Collected data:
***

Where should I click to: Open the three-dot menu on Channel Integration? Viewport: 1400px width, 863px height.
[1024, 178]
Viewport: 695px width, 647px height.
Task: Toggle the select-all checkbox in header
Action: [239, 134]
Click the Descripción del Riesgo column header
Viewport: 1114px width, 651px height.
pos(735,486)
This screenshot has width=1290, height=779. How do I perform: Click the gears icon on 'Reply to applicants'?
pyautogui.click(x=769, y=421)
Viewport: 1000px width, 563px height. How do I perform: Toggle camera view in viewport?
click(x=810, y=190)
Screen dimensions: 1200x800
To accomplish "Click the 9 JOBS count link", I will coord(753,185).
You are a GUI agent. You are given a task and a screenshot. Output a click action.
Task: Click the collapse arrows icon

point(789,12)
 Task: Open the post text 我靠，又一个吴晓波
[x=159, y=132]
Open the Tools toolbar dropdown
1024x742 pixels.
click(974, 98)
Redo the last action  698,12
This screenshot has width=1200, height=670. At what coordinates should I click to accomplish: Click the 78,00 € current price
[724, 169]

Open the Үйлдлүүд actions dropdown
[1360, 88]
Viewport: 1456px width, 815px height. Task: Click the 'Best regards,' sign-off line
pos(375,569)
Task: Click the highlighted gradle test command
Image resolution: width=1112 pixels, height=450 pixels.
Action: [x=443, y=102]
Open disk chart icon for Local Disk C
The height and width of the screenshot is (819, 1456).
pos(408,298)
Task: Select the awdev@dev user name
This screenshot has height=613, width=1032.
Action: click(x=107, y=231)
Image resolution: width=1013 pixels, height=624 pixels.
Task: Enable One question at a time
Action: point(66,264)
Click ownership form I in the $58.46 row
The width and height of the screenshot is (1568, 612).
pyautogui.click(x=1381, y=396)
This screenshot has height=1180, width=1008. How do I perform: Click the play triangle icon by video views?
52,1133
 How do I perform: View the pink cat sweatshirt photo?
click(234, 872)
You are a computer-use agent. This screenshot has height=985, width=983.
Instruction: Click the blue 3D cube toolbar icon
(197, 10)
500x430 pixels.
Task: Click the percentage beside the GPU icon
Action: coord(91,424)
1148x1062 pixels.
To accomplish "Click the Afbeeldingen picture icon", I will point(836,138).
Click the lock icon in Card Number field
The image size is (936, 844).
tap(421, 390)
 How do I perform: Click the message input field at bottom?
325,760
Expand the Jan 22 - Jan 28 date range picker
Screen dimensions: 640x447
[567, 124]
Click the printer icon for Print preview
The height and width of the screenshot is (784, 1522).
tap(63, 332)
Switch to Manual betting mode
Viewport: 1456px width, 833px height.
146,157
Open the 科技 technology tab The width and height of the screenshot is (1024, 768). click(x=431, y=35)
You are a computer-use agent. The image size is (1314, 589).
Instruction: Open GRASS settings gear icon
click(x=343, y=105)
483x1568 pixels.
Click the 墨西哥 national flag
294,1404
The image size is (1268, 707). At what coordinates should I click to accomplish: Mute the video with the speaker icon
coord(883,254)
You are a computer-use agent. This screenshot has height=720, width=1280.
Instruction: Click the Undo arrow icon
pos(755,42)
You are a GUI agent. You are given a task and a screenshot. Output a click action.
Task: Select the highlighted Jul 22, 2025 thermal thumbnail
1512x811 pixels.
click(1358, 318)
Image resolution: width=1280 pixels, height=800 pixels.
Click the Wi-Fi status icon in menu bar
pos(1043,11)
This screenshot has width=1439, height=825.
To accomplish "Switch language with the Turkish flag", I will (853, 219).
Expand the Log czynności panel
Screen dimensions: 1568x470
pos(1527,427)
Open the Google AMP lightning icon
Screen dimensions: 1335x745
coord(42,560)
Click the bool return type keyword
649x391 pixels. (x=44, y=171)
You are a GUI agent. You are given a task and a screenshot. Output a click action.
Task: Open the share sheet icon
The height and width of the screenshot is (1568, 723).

***

- **Required action**
Exactly as they appear above, give the entries again.

- **Result**
Where should I click to: Open the three-dot menu on Channel Integration? Viewport: 1400px width, 863px height.
[1024, 178]
Viewport: 695px width, 647px height.
Task: Toggle the select-all checkbox in header
Action: [239, 134]
Click the Descripción del Riesgo column header
Viewport: 1114px width, 651px height.
pos(735,486)
This screenshot has width=1290, height=779. How do I perform: Click the gears icon on 'Reply to applicants'?
pyautogui.click(x=769, y=421)
Viewport: 1000px width, 563px height. How do I perform: Toggle camera view in viewport?
click(x=810, y=190)
Screen dimensions: 1200x800
To accomplish "Click the 9 JOBS count link", I will coord(753,185).
You are a GUI agent. You are given a task and a screenshot. Output a click action.
Task: Click the collapse arrows icon

point(789,12)
 Task: Open the post text 我靠，又一个吴晓波
[x=159, y=132]
Open the Tools toolbar dropdown
1024x742 pixels.
click(974, 98)
Redo the last action  698,12
This screenshot has width=1200, height=670. At what coordinates should I click to accomplish: Click the 78,00 € current price
[724, 169]

Open the Үйлдлүүд actions dropdown
[1360, 88]
Viewport: 1456px width, 815px height. Task: Click the 'Best regards,' sign-off line
pos(375,569)
Task: Click the highlighted gradle test command
Image resolution: width=1112 pixels, height=450 pixels.
Action: [x=443, y=102]
Open disk chart icon for Local Disk C
The height and width of the screenshot is (819, 1456).
pos(408,298)
Task: Select the awdev@dev user name
This screenshot has height=613, width=1032.
Action: click(x=107, y=231)
Image resolution: width=1013 pixels, height=624 pixels.
Task: Enable One question at a time
Action: point(66,264)
Click ownership form I in the $58.46 row
The width and height of the screenshot is (1568, 612).
pyautogui.click(x=1381, y=396)
This screenshot has height=1180, width=1008. How do I perform: Click the play triangle icon by video views?
52,1133
 How do I perform: View the pink cat sweatshirt photo?
click(234, 872)
You are a computer-use agent. This screenshot has height=985, width=983.
Instruction: Click the blue 3D cube toolbar icon
(197, 10)
500x430 pixels.
Task: Click the percentage beside the GPU icon
Action: coord(91,424)
1148x1062 pixels.
To accomplish "Click the Afbeeldingen picture icon", I will point(836,138).
Click the lock icon in Card Number field
The image size is (936, 844).
tap(421, 390)
 How do I perform: Click the message input field at bottom?
325,760
Expand the Jan 22 - Jan 28 date range picker
Screen dimensions: 640x447
[567, 124]
Click the printer icon for Print preview
The height and width of the screenshot is (784, 1522).
tap(63, 332)
Switch to Manual betting mode
Viewport: 1456px width, 833px height.
146,157
Open the 科技 technology tab The width and height of the screenshot is (1024, 768). click(x=431, y=35)
You are a computer-use agent. The image size is (1314, 589).
Instruction: Open GRASS settings gear icon
click(x=343, y=105)
483x1568 pixels.
Click the 墨西哥 national flag
294,1404
The image size is (1268, 707). At what coordinates should I click to accomplish: Mute the video with the speaker icon
coord(883,254)
You are a computer-use agent. This screenshot has height=720, width=1280.
Instruction: Click the Undo arrow icon
pos(755,42)
You are a GUI agent. You are given a task and a screenshot. Output a click action.
Task: Select the highlighted Jul 22, 2025 thermal thumbnail
1512x811 pixels.
click(1358, 318)
Image resolution: width=1280 pixels, height=800 pixels.
Click the Wi-Fi status icon in menu bar
pos(1043,11)
This screenshot has width=1439, height=825.
To accomplish "Switch language with the Turkish flag", I will (853, 219).
Expand the Log czynności panel
Screen dimensions: 1568x470
pos(1527,427)
Open the Google AMP lightning icon
Screen dimensions: 1335x745
coord(42,560)
Click the bool return type keyword
649x391 pixels. (x=44, y=171)
You are a GUI agent. You are given a task and a screenshot. Output a click action.
Task: Open the share sheet icon
The height and width of the screenshot is (1568, 723).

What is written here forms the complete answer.